→ **Exercise details**:
Scan the entries for the word "question" and return every line that has it.

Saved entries
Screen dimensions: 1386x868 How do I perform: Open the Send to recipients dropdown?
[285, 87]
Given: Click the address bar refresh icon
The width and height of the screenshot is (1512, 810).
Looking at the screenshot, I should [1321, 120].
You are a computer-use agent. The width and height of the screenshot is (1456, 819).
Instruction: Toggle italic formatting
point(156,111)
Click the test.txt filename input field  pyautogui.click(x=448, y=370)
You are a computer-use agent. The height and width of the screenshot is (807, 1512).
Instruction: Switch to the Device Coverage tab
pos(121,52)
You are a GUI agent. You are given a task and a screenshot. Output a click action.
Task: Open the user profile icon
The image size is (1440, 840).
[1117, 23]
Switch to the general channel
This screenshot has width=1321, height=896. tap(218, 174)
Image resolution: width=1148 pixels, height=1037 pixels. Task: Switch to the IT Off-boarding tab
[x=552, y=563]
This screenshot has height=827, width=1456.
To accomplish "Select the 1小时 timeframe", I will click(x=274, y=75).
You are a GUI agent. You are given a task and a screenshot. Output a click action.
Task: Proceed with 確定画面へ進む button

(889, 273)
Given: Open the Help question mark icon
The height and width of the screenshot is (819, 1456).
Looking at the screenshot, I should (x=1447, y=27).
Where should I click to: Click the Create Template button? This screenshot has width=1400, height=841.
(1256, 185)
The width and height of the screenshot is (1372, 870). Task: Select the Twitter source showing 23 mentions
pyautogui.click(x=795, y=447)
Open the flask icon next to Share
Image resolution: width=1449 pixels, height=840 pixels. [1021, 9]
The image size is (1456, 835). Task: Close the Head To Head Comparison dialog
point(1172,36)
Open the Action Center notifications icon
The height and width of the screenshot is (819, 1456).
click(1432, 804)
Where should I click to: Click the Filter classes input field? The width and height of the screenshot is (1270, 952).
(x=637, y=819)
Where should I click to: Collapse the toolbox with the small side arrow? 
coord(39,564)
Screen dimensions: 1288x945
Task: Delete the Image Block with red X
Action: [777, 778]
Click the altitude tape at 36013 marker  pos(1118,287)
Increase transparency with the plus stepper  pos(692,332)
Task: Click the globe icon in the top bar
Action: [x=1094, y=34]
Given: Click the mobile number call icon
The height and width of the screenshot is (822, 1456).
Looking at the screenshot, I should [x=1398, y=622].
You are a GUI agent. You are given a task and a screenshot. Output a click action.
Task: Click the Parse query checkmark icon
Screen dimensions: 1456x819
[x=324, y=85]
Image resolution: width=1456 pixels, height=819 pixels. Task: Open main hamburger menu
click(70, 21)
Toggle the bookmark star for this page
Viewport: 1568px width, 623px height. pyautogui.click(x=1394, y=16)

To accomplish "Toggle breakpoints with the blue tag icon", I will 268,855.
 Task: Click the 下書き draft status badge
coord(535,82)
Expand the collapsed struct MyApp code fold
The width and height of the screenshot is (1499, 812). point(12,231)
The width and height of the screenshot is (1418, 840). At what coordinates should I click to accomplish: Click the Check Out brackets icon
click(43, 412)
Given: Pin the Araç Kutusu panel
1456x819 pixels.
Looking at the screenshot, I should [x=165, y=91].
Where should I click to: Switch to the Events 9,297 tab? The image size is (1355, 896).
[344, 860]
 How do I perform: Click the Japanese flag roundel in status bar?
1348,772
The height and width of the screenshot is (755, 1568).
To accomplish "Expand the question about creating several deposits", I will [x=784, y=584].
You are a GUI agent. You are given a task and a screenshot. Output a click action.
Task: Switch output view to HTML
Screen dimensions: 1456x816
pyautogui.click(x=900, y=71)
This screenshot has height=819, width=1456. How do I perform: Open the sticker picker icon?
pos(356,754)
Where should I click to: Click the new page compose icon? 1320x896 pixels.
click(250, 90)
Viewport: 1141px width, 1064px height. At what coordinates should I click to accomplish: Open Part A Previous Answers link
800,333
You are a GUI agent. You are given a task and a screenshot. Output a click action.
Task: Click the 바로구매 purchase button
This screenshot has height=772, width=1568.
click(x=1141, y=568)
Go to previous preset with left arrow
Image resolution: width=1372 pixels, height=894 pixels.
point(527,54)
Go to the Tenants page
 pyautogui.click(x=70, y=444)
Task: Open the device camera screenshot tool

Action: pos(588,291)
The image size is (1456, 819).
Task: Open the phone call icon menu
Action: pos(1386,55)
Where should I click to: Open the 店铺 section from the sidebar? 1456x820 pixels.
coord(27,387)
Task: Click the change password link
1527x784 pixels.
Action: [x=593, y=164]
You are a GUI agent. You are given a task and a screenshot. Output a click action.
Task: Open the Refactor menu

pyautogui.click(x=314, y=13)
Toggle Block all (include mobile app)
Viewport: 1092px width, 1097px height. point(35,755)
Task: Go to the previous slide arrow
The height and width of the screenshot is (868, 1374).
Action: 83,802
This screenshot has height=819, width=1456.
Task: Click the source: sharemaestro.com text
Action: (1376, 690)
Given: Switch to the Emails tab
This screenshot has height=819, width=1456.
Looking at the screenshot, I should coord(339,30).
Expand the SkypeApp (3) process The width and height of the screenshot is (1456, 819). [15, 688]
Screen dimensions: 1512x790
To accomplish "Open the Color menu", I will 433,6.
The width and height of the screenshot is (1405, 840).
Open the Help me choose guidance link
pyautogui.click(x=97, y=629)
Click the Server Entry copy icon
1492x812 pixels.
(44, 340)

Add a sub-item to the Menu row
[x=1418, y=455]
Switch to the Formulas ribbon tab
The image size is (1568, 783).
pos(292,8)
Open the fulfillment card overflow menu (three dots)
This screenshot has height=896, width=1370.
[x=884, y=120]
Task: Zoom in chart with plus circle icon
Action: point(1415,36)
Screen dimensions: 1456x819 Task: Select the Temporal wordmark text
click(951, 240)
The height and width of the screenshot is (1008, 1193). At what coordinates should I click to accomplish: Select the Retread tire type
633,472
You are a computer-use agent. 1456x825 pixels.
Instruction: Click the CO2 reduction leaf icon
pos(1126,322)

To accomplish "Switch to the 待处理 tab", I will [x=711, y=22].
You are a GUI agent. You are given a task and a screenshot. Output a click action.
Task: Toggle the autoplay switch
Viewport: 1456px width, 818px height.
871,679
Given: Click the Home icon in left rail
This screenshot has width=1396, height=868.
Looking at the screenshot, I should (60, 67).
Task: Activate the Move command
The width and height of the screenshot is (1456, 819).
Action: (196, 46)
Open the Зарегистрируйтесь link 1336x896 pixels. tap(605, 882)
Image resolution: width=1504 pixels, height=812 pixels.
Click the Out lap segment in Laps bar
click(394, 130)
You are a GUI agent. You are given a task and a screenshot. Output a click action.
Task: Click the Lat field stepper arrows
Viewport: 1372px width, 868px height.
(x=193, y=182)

→ **Result of the task**:
Given: Open the Help question mark icon
To accomplish "Expand the question about creating several deposits", I will [x=784, y=584].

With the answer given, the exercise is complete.